Solid Dataset for Food Detection Model

Hello all

I am relatively new to ML and Object Detection and would love to get some insights on what is a good dataset for my desired model.

I am trying to train an object detection model for the following products:

I will be using a camera that is filming a flat surface from above at a distance of about 0.5-1 metre. It should simualate a checkout, meaning that “customers” can purchase any combination of these products.

Since I am quite unsure about the best approach for a solid dataset I would appreciate any response on the following questions:

  1. Is it better to only provide pictures where all of the products are visible, or should I also provide images with only one product in it? Or should I mix it up with a specific ration of images with all products in it / images with only one product in it?

  2. If the objects to detect are always placed on the same flat surface, is it needed/a good idea to provide images to the dataset that show the objects on different backgrounds?

  3. How many images will I roughly need? I was told that a good rule of thumb is to provide 1-2k pictures per product. This somewhat interfers with my first questions. Should I provide pictures per product or pictures with all products in them.

  4. Right now I am using a Roboflow trials account that is locked to a duplication of 5x for a dataset. It states that more duplications require an upgrade. What upgrade do i need to unlock these? Is it the normal monthly subscription?

  5. Is it better to provide more “raw” images or does the duplication of the uploaded images a better job at providing useful images for the dataset, rather than just uploading more images on my own?

  6. My plan is to train the model on my local machine, since I have read, that there is no possibility to directly download a trained model from roboflow? The model needs to run on an offline device.

I would really appreciate if you could give me a rough estimation of what / how many raw pictures I should provide to the dataset. Maybe there is even a good choice of preprocessing / augmentation steps I should use for this specific usecase?

Any help is appreciated
Thanks a lot

Greetings

  • Project Type: Object Detection

Hi @FoodDetection - thanks for posting!

Responses below:

  1. Is it better to only provide pictures where all of the products are visible, or should I also provide images with only one product in it? Or should I mix it up with a specific ration of images with all products in it / images with only one product in it?

The two golden rules of computer vision: 1) If a human can see it, so can a model. 2) Your training data should look like your production data. To that end, I suggest you use the same set of cameras / camera angles / locations as you expect your model to see in the wild. Generally, more variance is good.

  1. If the objects to detect are always placed on the same flat surface, is it needed/a good idea to provide images to the dataset that show the objects on different backgrounds?

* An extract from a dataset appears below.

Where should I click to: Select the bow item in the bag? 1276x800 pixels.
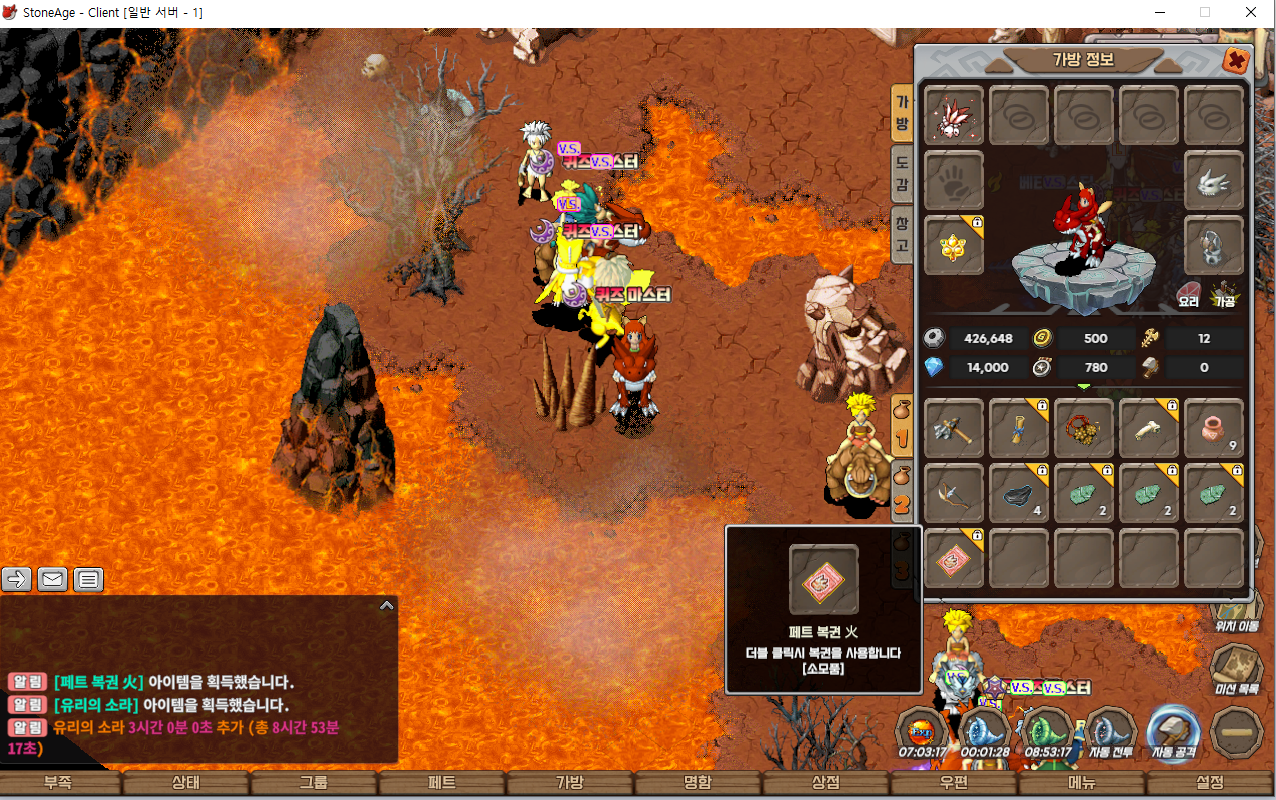click(954, 493)
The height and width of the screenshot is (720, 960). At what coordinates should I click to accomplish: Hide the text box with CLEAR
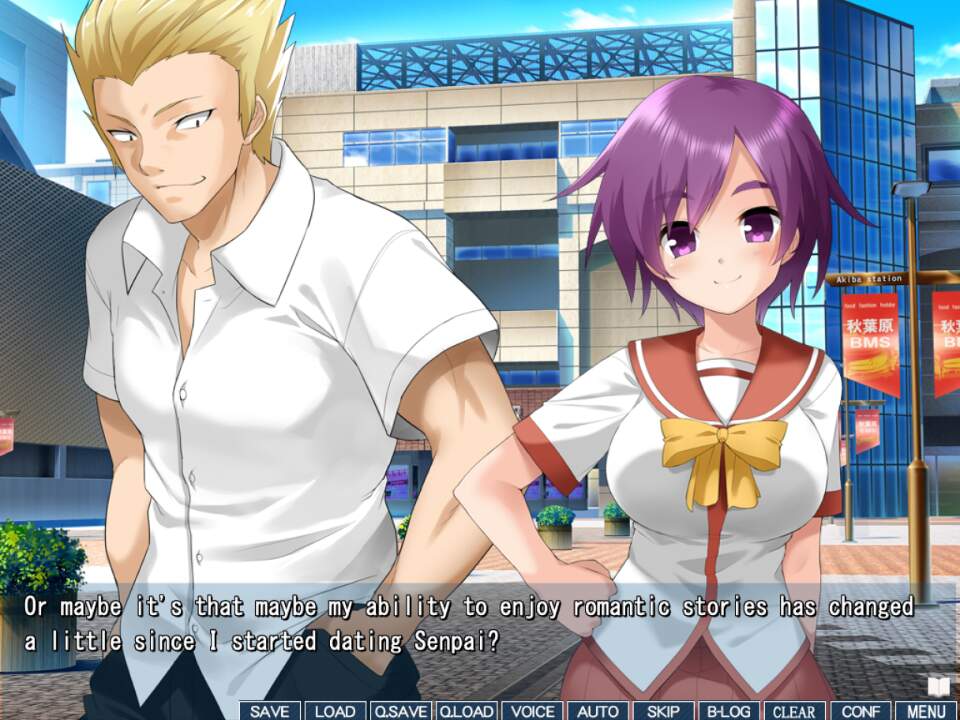click(x=794, y=711)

If the images will always be on the same flat surface, you don’t need to vary the backgrounds. However, it may help improve the robustness of the model (e.g., if lighting or other contexts change).

  1. How many images will I roughly need? I was told that a good rule of thumb is to provide 1-2k pictures per product. This somewhat interfers with my first questions. Should I provide pictures per product or pictures with all products in them.

If you are only looking at these objects on the same consistent background, I could see ~2,000 well-varied images total being fine. Make sure to use different lighting and contexts. My advice is always to start small (try training on ~200 images) to get a sense of how your model improves with increased sample size. You can also use your early models to pre-label new images.

  1. Right now I am using a Roboflow trials account that is locked to a duplication of 5x for a dataset. It states that more duplications require an upgrade. What upgrade do i need to unlock these? Is it the normal monthly subscription?

We can provide more variants per image after you purchase a starter plan; just shoot us an email at starter-plan@roboflow.com once you upgrade and we’ll let you test it out. Generally, going more than 5x will overfit your model. However, if you have an extremely constrained environment you want to run the model in, overfitting might not be horrible.

  1. Is it better to provide more “raw” images or does the duplication of the uploaded images a better job at providing useful images for the dataset, rather than just uploading more images on my own?

Raw images are always going to improve model performance more than duplicats / augments.

  1. My plan is to train the model on my local machine, since I have read, that there is no possibility to directly download a trained model from roboflow? The model needs to run on an offline device.

You can run models from Roboflow on your own device! Check out inference.roboflow.com

I would really appreciate if you could give me a rough estimation of what / how many raw pictures I should provide to the dataset. Maybe there is even a good choice of preprocessing / augmentation steps I should use for this specific usecase?

Again, my advice is to start at 200, train a model quickly, and add more images as you need. You may need to get to ~2,000 well-labeled images to get a model that works without common errors. This is assuming you are only detecting the images in question from the angle / background you’re showing.

Hey @Jacob_Witt

Thank you for your response. Your explanations really helped a lot.

Just for clarification:
I should provide roughly 2000 raw images by myself- correct?
And then do a 5x, so that i end up with ~10k images?

Thank you for your help.

I wouldn’t even count the augmented images together with your source images - they do not provide nearly as much incremental value to your model.

Yes, you should aim for 2,000 raw images, but start training on ~200. I suggest experimenting with no augs / some augs / many augs to see what works best.